[Date Prev][Date Next][Thread Prev][Thread Next][Date Index][Thread Index]
Re: multi-mechanism gssapi
>1) My main concern is Linux, which has no RTLD_LOCAL or RTLD_GROUP
>option in dlopen(). It doesn't matter if I link our mechglue library
>with "-Bsymbolic -Bgroup --allow-shlib-undefined", the heimdal gssapi
>library needs to be linked with "-Bsymbolic -Bgroup
>--allow-shlib-undefined" to stop it from calling into our glue routine
>when calling, for instance, gss_duplicate_name(). I first noticed
>these problem when we starting building our mechglue library separately
>and as a shared library instead of linking it statically into our
RTLD_LOCAL is the default in Linux, so this probably isn't related.
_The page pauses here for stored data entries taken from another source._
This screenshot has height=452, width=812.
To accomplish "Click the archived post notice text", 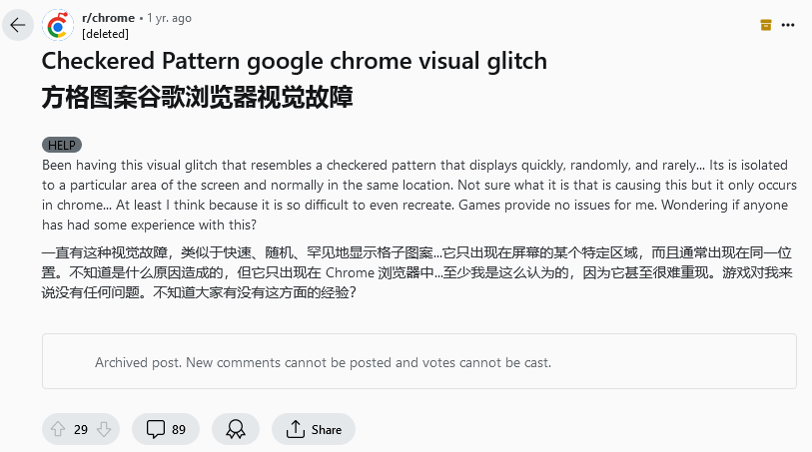I will (x=323, y=362).
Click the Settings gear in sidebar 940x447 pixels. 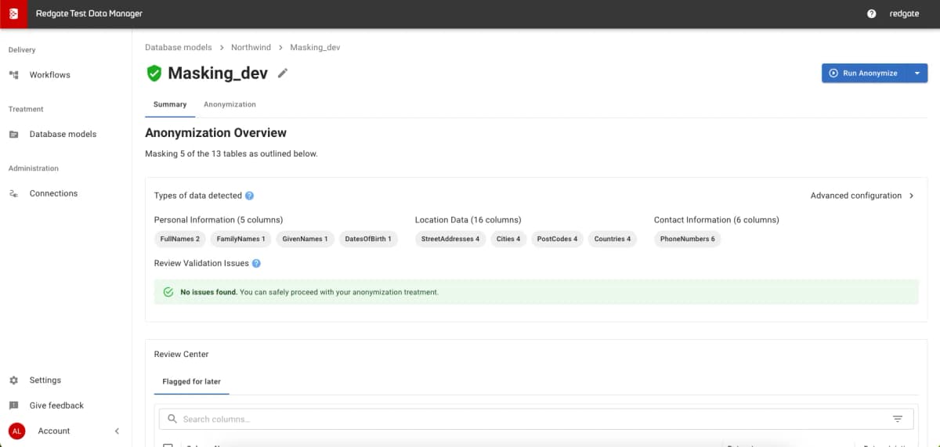13,380
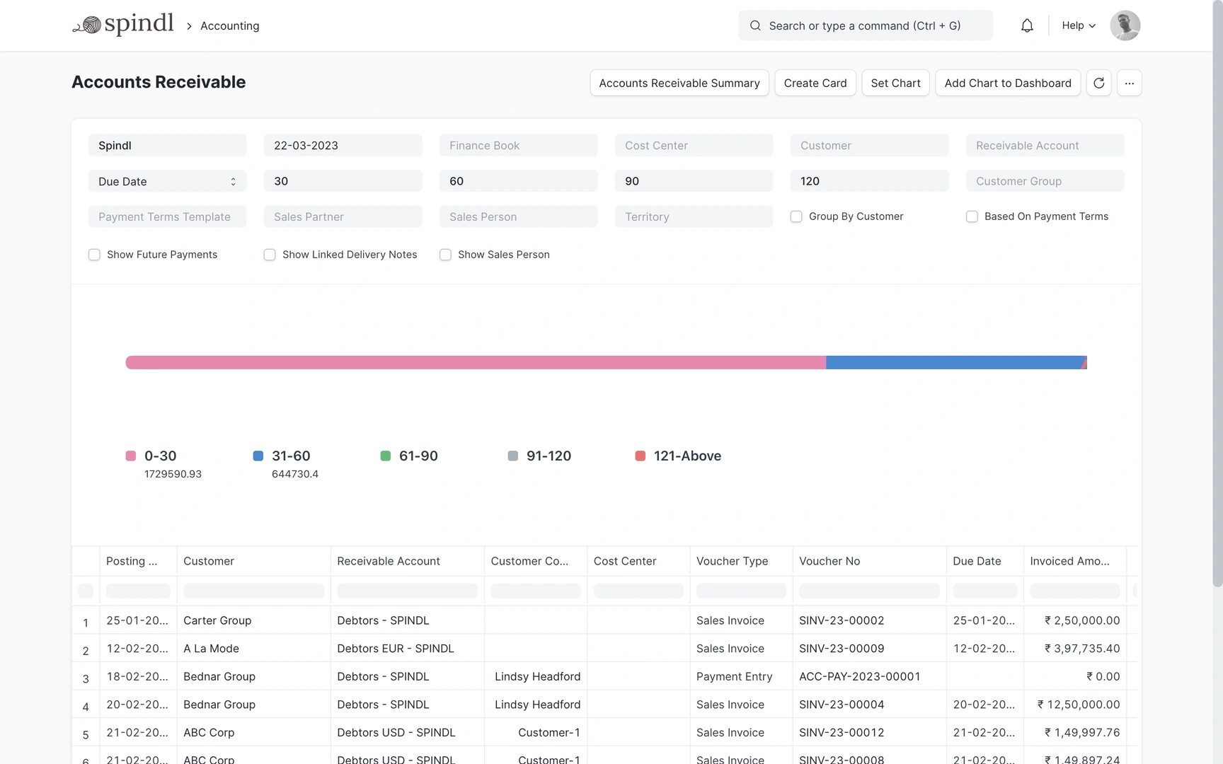The width and height of the screenshot is (1223, 764).
Task: Click the Voucher No column header
Action: pyautogui.click(x=829, y=561)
>2) After building the heimdal library with the above options, I am
>running into a different problem when calling gss_release_oid_set().
>The heimdal version of gss_add_oid_set_member() uses realloc() to
>allocate new array space for an additional element to be added. The
>sun/MIT mechglue code (and the MIT K5 library version) assume that each
>array element pointer is a separately allocated unit. The glue code
>for gss_release_oid_set() doesn't know which mechanism this set was
>allocated by, and therefore attempts to free it itself. This causes
>problems because it assumes it needs to separately free each element
>pointer and the oid space for each element in the set. When dealing
>with a set allocated by the heimdal library, the first free frees the
>entire oid element array and the next one causes a segfault.
>From reading the spec, it is not clear that what heimdal is doing is in
>violation. But from what I can see, there is no way for a glue routine
>to know how to handle this correctly. Is this another Kitten issue?
I believe the Heimdal code is wrong. An application should not expect
gss_release_oid_set() to free memory which it may have allocated itself.